### DIRECTIONS
Using the records that appear below, write out exactly the lines from the one with "Click the description" through the one with "Task: Open the 所有地区 region dropdown", keeping both end lines.

### GIVEN RECORDS
=== Section Start ===
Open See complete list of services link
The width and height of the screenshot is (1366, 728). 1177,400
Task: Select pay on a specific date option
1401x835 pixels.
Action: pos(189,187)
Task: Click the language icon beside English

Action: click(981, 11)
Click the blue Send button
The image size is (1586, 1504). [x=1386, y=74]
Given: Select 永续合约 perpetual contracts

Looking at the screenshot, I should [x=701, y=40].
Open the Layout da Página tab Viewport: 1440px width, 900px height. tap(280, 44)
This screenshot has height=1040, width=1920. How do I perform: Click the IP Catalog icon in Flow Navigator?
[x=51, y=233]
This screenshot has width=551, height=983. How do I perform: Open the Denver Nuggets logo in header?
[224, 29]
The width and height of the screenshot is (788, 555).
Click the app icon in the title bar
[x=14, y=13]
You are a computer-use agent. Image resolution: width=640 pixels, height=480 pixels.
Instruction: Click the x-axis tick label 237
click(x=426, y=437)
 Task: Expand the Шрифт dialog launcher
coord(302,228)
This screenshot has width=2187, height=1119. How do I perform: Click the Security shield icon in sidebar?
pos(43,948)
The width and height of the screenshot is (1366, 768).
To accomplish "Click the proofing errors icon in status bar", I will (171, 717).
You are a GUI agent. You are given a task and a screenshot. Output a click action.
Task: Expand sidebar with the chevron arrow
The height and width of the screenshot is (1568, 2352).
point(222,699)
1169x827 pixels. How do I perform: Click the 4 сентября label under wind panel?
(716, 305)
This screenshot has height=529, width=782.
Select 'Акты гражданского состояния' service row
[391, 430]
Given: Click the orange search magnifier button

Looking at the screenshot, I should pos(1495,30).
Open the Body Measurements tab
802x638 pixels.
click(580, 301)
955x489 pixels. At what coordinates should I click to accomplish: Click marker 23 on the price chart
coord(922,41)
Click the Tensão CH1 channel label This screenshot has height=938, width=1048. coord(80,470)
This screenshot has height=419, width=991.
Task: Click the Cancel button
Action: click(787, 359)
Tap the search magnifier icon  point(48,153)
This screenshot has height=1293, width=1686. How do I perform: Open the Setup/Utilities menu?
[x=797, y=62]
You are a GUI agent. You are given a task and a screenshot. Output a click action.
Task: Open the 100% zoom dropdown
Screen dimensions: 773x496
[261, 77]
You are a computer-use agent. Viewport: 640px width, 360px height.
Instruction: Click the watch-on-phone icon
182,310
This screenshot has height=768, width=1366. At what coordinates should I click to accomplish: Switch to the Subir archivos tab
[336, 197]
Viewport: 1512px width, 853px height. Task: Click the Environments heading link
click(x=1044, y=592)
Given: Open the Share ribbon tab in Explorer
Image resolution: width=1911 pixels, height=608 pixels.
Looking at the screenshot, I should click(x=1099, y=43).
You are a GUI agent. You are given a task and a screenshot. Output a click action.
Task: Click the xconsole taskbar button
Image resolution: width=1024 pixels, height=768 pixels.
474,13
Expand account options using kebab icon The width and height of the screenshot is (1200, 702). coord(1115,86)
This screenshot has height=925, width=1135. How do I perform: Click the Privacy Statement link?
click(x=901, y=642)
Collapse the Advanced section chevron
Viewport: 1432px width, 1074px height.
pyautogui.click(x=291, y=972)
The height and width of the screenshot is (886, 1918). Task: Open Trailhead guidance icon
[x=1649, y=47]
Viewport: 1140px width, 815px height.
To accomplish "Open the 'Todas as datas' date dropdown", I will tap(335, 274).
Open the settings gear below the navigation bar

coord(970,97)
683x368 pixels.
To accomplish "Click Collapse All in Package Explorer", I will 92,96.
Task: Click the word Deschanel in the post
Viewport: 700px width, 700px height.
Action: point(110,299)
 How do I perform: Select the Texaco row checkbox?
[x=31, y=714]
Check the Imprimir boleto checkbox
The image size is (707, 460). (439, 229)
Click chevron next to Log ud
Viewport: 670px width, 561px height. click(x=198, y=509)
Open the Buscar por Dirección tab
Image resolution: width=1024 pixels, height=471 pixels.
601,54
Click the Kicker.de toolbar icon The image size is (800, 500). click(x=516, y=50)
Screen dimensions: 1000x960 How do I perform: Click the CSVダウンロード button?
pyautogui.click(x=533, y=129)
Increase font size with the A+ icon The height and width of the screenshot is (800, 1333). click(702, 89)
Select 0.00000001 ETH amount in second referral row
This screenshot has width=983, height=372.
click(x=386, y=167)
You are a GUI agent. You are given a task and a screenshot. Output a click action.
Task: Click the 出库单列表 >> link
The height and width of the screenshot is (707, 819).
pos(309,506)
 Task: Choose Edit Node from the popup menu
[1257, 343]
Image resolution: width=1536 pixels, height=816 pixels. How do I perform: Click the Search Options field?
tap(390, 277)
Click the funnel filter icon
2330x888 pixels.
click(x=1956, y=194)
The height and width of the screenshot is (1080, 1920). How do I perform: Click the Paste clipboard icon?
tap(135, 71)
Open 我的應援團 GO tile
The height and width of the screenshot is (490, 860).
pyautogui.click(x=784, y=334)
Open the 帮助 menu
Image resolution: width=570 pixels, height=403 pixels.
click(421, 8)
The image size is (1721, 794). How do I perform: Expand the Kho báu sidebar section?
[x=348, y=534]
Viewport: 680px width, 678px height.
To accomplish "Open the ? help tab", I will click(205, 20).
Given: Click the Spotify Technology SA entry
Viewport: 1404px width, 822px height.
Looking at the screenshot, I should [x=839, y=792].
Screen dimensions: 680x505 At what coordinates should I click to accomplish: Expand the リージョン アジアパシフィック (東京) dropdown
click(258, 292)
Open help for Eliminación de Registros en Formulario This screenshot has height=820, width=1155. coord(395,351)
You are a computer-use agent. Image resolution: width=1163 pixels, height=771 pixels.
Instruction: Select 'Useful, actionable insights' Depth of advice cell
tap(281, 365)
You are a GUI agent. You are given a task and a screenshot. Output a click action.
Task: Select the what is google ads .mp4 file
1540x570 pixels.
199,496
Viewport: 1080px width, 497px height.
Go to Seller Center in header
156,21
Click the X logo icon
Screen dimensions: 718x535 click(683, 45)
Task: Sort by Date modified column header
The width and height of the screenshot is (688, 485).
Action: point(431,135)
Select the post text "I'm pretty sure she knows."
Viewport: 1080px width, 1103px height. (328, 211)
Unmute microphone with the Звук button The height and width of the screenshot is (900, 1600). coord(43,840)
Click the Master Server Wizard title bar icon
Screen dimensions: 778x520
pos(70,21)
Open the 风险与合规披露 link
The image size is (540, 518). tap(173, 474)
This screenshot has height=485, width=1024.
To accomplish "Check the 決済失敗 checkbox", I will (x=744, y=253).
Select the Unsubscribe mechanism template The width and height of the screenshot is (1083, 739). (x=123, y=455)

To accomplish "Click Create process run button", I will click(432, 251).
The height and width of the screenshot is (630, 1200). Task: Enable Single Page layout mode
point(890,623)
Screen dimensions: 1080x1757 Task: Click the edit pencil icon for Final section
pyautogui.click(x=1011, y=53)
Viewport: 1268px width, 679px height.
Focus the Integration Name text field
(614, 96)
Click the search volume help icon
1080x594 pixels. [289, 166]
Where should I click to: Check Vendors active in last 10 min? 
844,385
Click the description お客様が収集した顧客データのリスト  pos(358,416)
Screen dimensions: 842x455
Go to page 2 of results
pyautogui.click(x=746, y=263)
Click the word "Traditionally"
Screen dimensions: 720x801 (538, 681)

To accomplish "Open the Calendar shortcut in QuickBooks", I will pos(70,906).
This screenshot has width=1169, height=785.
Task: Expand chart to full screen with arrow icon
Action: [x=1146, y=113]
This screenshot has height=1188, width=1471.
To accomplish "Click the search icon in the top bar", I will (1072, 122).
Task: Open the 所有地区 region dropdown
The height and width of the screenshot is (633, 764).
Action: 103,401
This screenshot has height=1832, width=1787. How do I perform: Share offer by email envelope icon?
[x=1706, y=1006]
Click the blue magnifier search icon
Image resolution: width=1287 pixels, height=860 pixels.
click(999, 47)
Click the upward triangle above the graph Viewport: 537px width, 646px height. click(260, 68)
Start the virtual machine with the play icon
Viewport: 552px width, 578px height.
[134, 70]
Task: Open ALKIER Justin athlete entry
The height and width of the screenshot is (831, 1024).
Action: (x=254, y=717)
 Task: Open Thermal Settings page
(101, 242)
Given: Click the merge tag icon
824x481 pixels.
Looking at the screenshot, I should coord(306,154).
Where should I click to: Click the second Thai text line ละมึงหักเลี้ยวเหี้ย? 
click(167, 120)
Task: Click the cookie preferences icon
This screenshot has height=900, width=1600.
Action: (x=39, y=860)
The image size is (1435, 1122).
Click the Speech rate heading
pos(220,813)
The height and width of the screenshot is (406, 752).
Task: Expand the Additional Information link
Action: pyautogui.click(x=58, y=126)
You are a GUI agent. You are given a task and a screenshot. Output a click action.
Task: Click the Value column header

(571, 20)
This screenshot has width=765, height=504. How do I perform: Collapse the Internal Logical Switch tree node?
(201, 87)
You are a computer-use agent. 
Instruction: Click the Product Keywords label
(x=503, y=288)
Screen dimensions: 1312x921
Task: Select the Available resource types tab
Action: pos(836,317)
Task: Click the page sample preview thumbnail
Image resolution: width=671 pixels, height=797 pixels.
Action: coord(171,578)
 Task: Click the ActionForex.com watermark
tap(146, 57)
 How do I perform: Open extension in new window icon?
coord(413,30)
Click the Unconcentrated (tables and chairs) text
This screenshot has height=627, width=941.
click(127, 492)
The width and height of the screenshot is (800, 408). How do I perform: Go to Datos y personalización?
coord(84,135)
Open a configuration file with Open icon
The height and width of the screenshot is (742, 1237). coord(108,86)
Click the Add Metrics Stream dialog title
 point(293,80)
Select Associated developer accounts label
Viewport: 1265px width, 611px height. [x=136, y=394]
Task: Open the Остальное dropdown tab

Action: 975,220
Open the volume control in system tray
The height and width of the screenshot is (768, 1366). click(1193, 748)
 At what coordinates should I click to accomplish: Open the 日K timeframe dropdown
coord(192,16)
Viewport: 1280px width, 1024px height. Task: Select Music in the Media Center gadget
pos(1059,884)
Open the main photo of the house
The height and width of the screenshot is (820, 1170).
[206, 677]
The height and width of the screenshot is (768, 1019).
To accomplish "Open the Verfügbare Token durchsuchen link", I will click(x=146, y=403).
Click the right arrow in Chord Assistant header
=== Section End ===
### TASK ANSWER
Click the description お客様が収集した顧客データのリスト  pos(358,416)
Screen dimensions: 842x455
Go to page 2 of results
pyautogui.click(x=746, y=263)
Click the word "Traditionally"
Screen dimensions: 720x801 (538, 681)

To accomplish "Open the Calendar shortcut in QuickBooks", I will pos(70,906).
This screenshot has width=1169, height=785.
Task: Expand chart to full screen with arrow icon
Action: [x=1146, y=113]
This screenshot has height=1188, width=1471.
To accomplish "Click the search icon in the top bar", I will (1072, 122).
Task: Open the 所有地区 region dropdown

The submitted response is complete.